Dal punto di vista qualitativo ciò che sembra essere più convincente è il tentativo, riuscito nella gran parte dei casi, di riuscire a coniugare l’analisi normativa e statistica con una prospettiva di classe che nel conflitto capitale/lavoro vede la sua dinamica principale, se non esclusiva. Sottolineare e discutere che nella mente del legislatore “la responsabilità della formazione debba essere assunta dall’industria” (p.75) è un modo di voler affrontare le questione dal lato giusto ossia da quello che riesce ad individuare un filo conduttore tra tutti i pezzi della crisi che, invece, difficilmente possono essere ricomposti come puzzle. Dunque, viene messa da parte in maniera abbastanza chiara una prospettiva riformista dei problemi fatti emergere – sebbene talvolta non sia chiarissima la presa di distanza dal keynesismo – che vengono invece ricondotti più correttamente all’interno di una strategia ordita chiaramente per consolidare il dominio della classe dominante su quella dominata, per quanto le bandiere partitiche del potere borghese possano cambiare, solo in apparenza. Al tempo stesso, gli autori respingono giustamente le “nostalgie pattriottarde” che tanto vanno di moda in questi mesi e tanto più giochi “altro-europeisti” che incalcolabili danni hanno creato e continuano a produrre nell’immaginario politico della classe di cui siamo espressione.

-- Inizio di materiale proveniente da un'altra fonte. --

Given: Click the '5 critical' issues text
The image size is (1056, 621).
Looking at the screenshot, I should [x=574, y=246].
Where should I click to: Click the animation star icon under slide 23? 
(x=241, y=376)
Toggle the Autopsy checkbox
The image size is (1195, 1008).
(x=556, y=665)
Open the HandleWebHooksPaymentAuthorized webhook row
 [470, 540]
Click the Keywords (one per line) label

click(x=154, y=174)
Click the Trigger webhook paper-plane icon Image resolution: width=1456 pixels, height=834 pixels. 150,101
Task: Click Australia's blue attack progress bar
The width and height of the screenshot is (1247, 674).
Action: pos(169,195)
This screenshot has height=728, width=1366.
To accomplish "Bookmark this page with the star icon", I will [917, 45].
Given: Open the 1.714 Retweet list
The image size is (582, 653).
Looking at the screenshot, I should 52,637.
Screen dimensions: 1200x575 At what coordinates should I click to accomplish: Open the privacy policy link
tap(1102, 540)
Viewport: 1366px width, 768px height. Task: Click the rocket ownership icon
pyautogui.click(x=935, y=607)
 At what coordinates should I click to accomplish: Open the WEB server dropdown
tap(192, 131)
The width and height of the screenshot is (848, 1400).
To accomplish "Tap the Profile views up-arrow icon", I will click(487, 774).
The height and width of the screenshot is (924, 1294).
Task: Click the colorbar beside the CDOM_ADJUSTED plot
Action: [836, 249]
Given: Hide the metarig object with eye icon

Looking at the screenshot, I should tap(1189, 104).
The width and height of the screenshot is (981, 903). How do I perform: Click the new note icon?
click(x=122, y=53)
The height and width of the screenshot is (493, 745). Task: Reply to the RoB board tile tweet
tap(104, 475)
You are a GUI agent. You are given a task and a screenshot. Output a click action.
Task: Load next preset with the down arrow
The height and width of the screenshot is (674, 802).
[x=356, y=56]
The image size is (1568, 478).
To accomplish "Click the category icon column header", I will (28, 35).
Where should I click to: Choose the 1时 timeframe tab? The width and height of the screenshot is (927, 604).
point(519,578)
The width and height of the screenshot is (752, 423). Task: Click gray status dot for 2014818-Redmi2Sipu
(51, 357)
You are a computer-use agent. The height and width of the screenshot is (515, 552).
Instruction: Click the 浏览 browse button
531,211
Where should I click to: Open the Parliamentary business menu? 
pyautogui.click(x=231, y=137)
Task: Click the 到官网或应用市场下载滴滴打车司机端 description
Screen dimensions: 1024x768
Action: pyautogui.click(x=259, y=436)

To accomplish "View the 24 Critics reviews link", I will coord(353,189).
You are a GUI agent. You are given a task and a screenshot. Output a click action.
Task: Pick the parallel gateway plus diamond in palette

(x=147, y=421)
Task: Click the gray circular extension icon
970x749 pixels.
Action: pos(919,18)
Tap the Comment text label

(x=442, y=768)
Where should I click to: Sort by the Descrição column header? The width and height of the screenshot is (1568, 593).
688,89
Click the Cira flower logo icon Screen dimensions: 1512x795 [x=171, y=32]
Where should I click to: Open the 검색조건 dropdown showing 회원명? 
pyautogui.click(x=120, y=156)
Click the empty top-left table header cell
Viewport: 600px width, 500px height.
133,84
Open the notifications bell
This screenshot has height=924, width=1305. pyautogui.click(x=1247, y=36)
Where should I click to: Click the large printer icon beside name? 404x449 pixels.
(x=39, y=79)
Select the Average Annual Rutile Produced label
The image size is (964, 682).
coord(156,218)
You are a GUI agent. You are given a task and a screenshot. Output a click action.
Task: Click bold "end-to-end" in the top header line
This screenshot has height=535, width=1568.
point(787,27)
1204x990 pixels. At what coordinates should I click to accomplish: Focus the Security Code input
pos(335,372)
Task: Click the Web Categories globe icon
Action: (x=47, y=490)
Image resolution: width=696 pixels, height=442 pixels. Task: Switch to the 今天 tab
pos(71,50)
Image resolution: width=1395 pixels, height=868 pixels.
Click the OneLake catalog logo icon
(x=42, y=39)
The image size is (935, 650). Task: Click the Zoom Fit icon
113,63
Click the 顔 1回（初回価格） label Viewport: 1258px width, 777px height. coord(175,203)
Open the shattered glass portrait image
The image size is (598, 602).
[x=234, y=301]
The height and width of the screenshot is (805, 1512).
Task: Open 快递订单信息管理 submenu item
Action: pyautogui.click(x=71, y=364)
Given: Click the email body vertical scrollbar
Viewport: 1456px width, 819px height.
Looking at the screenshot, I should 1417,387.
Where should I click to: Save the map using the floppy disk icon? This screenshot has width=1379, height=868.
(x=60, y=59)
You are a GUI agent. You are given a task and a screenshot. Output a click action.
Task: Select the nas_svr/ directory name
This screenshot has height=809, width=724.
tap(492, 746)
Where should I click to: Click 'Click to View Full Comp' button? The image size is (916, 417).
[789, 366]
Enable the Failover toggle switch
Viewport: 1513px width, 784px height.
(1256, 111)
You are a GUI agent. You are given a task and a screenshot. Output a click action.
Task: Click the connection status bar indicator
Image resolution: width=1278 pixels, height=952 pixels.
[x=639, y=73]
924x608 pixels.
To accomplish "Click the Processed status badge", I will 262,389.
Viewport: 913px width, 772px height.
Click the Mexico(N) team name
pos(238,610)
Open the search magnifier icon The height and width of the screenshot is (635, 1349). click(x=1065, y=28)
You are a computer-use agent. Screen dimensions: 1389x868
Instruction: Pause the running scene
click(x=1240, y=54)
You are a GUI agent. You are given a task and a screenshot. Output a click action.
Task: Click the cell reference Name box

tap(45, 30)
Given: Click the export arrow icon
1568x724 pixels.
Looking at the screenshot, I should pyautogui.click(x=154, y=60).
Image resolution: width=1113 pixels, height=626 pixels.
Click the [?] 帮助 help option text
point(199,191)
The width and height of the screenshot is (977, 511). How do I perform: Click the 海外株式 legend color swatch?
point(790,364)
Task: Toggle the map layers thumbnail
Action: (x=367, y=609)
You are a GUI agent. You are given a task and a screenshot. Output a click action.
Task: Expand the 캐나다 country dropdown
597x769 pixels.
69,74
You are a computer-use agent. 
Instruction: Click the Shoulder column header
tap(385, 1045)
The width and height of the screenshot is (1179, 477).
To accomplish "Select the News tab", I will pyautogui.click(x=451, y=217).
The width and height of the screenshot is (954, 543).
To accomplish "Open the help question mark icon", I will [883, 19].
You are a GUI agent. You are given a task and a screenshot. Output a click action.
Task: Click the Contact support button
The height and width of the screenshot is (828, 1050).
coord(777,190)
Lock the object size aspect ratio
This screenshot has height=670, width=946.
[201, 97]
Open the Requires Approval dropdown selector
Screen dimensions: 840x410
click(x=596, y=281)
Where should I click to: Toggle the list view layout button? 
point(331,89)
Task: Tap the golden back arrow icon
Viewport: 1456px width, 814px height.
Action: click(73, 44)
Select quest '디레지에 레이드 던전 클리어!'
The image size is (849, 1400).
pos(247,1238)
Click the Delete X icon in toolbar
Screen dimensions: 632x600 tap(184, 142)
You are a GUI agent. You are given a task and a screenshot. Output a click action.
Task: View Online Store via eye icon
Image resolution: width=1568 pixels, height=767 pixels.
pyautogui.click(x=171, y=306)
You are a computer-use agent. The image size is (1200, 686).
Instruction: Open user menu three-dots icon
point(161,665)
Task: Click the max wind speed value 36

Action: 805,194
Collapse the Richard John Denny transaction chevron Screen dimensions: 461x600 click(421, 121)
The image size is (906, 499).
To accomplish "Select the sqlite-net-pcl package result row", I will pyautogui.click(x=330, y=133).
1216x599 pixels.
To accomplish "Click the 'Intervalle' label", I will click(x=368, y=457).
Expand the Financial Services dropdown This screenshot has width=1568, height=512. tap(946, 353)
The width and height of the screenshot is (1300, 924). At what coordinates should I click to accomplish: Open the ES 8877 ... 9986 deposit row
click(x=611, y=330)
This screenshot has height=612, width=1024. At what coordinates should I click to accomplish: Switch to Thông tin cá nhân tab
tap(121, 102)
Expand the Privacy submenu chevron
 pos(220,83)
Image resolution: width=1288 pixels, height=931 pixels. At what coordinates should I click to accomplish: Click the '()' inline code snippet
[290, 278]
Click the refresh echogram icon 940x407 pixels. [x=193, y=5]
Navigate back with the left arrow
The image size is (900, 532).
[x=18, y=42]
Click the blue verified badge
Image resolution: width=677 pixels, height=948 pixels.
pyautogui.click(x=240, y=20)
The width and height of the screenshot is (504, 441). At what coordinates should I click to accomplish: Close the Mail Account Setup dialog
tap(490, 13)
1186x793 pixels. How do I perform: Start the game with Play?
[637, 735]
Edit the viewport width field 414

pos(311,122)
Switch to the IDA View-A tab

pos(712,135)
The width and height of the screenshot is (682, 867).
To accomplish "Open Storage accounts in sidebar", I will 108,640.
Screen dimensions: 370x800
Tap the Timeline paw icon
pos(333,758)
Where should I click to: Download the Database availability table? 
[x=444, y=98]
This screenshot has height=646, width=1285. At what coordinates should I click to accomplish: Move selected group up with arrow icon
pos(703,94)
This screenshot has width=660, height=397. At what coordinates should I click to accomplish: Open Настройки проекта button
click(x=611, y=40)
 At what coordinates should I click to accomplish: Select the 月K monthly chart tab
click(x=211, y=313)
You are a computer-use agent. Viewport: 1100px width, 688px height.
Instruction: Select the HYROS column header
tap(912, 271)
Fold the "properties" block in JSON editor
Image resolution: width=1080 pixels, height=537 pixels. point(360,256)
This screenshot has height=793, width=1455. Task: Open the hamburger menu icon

La prima parte del testo, e più precisamente i primi 5 capitoli, è dunque assai utile per fornire elementi di analisi – sia qualitativa che quantitativa – in grado di rappresentare l’impatto della crisi originatasi negli anni 70 ed esplosa nel 2008 sui giovani che, però, come è ben spiegato in tutto il testo, diviene una questione non esclusivamente giovanile, bensì di classe e dunque per definizione intergenerazionale. In questa maniera viene di fatto confutata l’ideologica tendenza, ampiamente adottata dei lacchè della classe dominante che ha l’obiettivo di condurre la crisi in un vicolo cieco e ascientifico come il conflitto tra generazioni obnubilando così la lotta di classe che è il vero motore della storia. I capitoli conclusivi – alla cui redazione hanno partecipato altri collettivi, quali il CAU di Napoli, il Collettivo Laika di Grosseto, il Collettivo Porco Rosso di Siena e Coniare rivolta di Roma – affrontano tematiche solo apparentemente diverse, quali la lotta contro l’austerità e la repressione, la questione meridionale, il debito pubblico e lo spazio metropolitano nella crisi. Sia a livello metodologico che nelle conclusioni, l’analisi precedente viene dunque avvalorata e corroborata di spunti di riflessione assolutamente validi che mostrano una condivisione più ampia dei risultati già sviluppati.

 

  1. A cosa ci può servire

Al di là dell’interesse sicuramente ampio generato dalle tematiche sviscerate in maniera approfondita dal testo, è importante chiedersi come riuscire a proiettare questo lavoro nella quotidiana conflittualità di classe che, volenti o nolenti, ci troviamo a combattere sui nostri posti di lavoro.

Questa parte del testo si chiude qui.